EL INDIO ES EL ÚNICO ESTADOUNIDENSE

El pasado domingo Estados Unidos veía como “el sueño americano” era retado por 40 millones de hispanos y 11 millones de ‘sin papeles’. La comunidad latina estaba llamada a seguir una jornada de huelga para reivindicar la regularización de los inmigrantes. La fecha: el simbólico 1 de mayo. Sin embargo, los propósitos no se cumplieron y los 51 millones se quedaron en poco más de uno. Únicamente en el sector agrícola y la industria cárnica se dejó sentir la falta de mano de obra. Perder el empleo era su principal miedo, y el causante de que muchos inmigrantes acudiesen a su lugar de trabajo aunque su corazón estuviera en las calles.

Pero vayamos al punto clave: la causa de todo este despliegue. El 16 de diciembre la Cámara de Representantes aprobó un proyecto de ley que ha puesto de relieve la posibilidad de una reforma migratoria. Entre otras medidas el texto autoriza la construcción de un doble muro en varios tramos de la frontera con México y contiene unas cláusulas que convierten en criminales a todos los inmigrantes indocumentados y penaliza a quienes les contraten u ofrezcan cualquier clase de servicios sociales. Sin embargo, el Senado deja ver su cara más dulce. Analiza medidas que incluyen la creación de un programa de trabajadores temporales y una vía hacia la legalización de la población indocumentada.

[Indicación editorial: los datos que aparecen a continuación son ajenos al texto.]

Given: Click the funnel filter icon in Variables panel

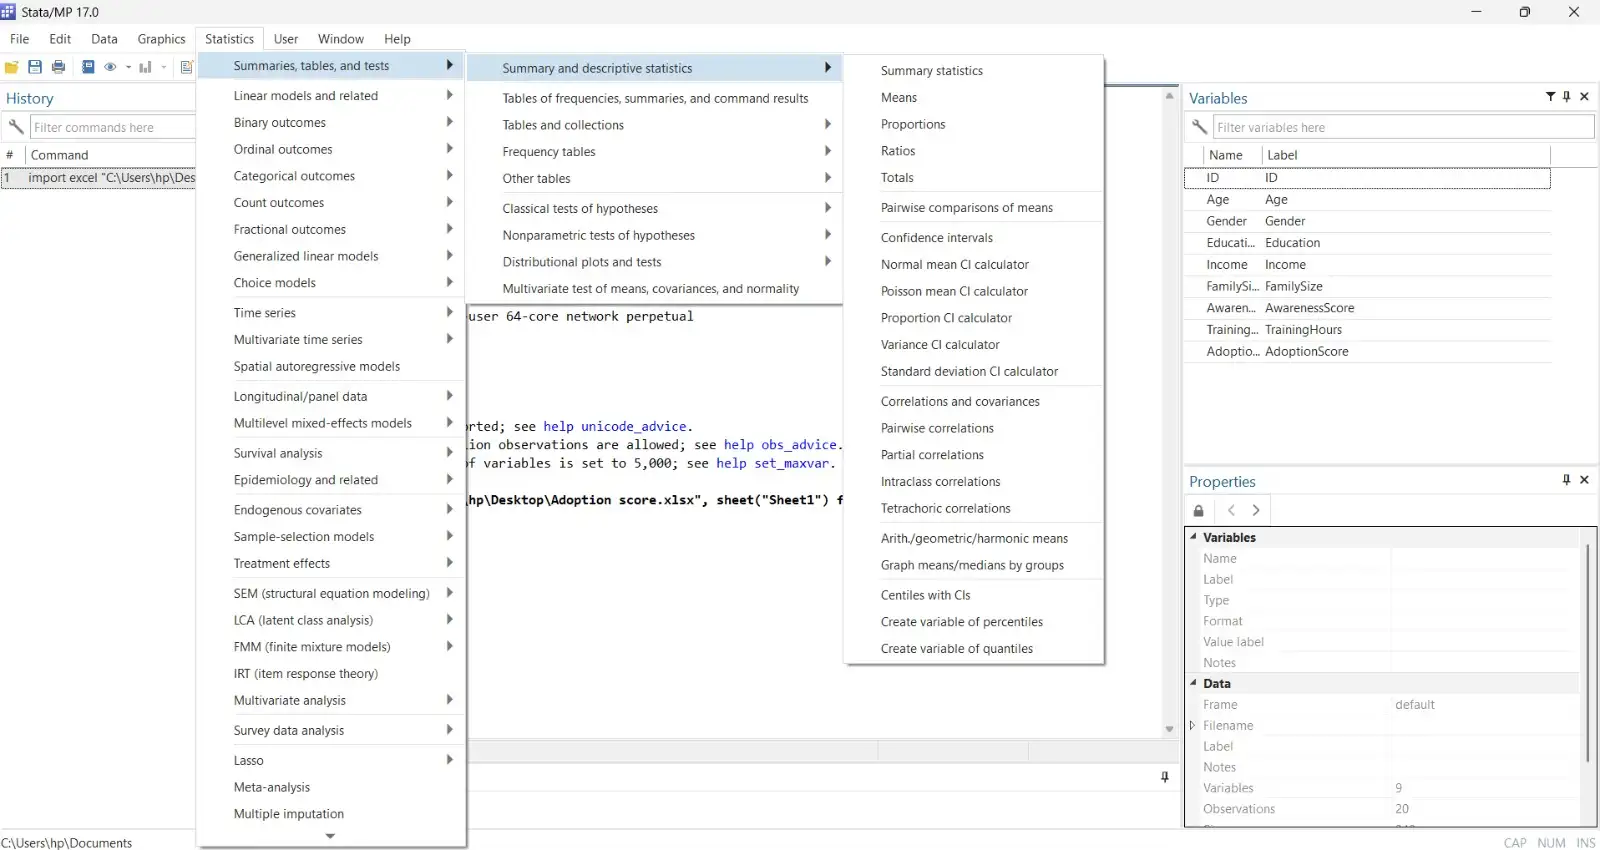Looking at the screenshot, I should pos(1550,97).
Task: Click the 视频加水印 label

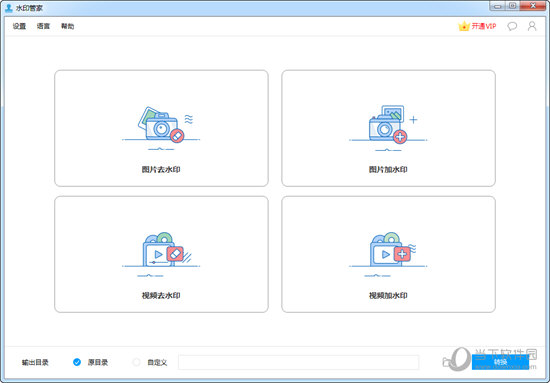Action: click(388, 296)
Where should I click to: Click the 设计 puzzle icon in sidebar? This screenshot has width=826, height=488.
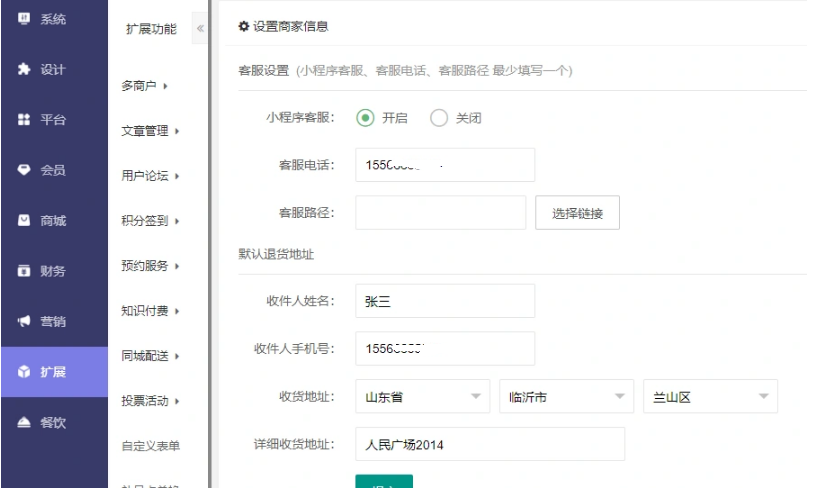pyautogui.click(x=25, y=69)
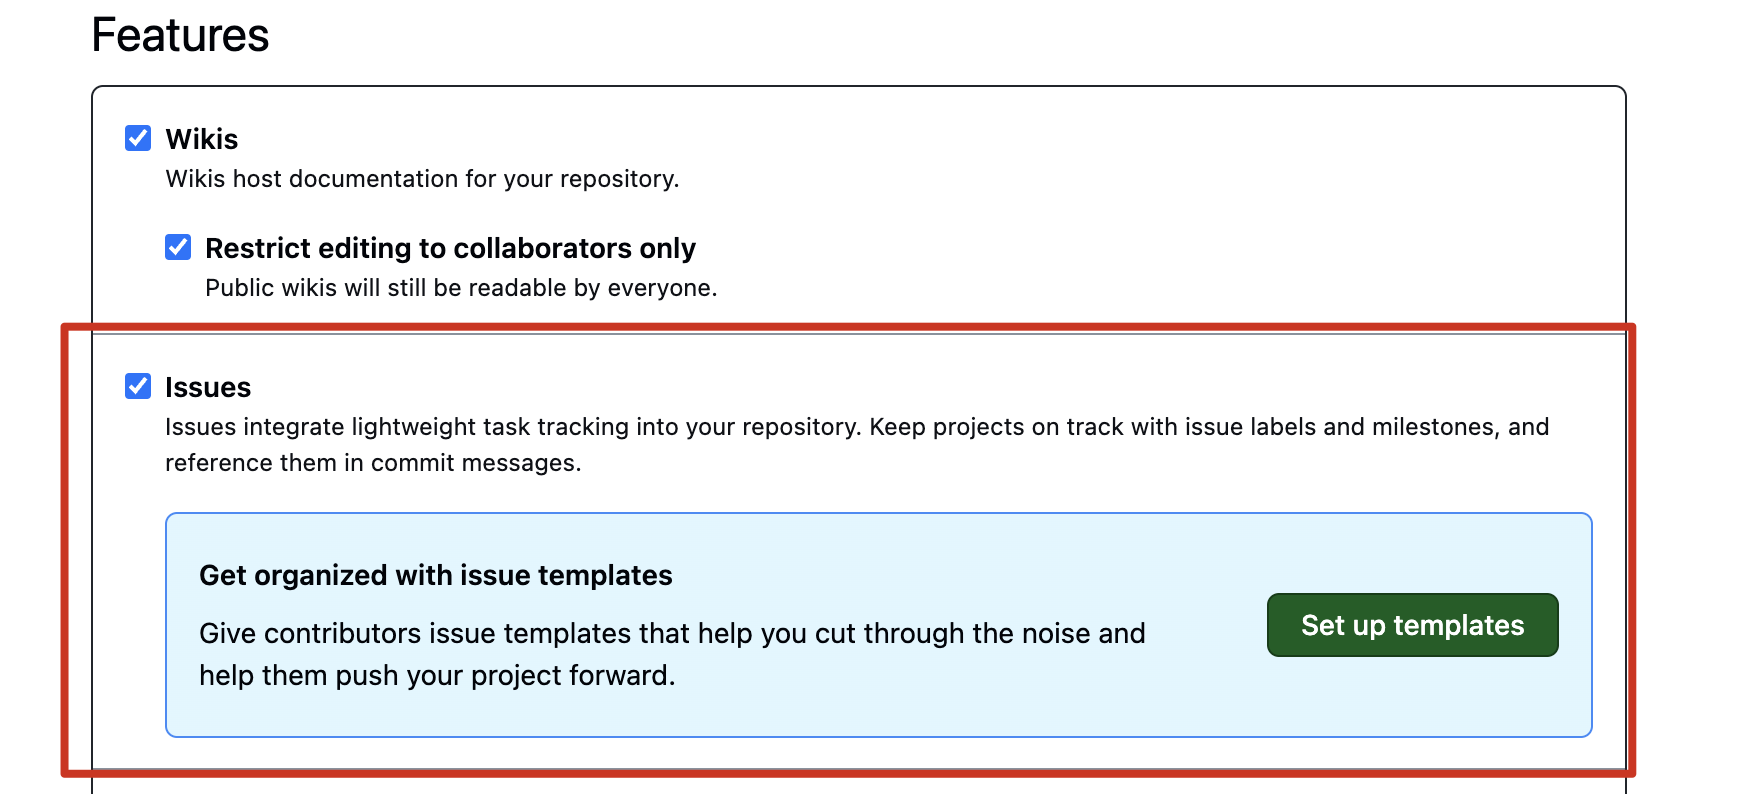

¿Vía hacia la legalización? No piensa lo mismo Antonio, un colombiano que está en trámites con un abogado para regularizar su situación, “pero ya van consumidos cuatro años y más de 5000 dólares, y no acabo de ver un solo papel”. La gran potencia tiene una venda en los ojos, que la deja ciega ante una población latina que representa el 14,16% de la población total. Y no es sólo un dato representativo. Como se ha publicado en El Mundo: sin ellos las cosechas se pudren, los jardines se secan, las casas se quedan a medio construir, los niños no saben que hacer sin su nanny hispana, las tiendas se quedan desabastecidas y los camiones en los arcenes. Y a esos que alardean de ser americanos y su bandera ondea en las ventanas no les queda otro remedio que dejar caer sus anillos y arremangarse.

A lo largo de la historia ha existido la inmigración y nunca se han puesto tantas trabas como hasta el momento. Ahora bien, hay inmigrantes e inmigrantes. Los delincuentes quedan fuera de nuestra clasificación. Solo figuran en ella los que contribuyen con su esfuerzo a la riqueza del país donde residen. Muchos hablan de ordenación, de que cada cuál en su sitio. Pero no se dan cuenta de que el motor de la economía está en esas personas a las que se quiere deportar y convertir en criminales. Y que son ellos los que aprecian lo que otros desprecian. Además, la verdad sea clara, como bien dice René Orchart, un puertorriqueño que trabaja de portero en Manhattan: “Todo el mundo es inmigrante aquí. El único estadounidense auténtico es el indio”.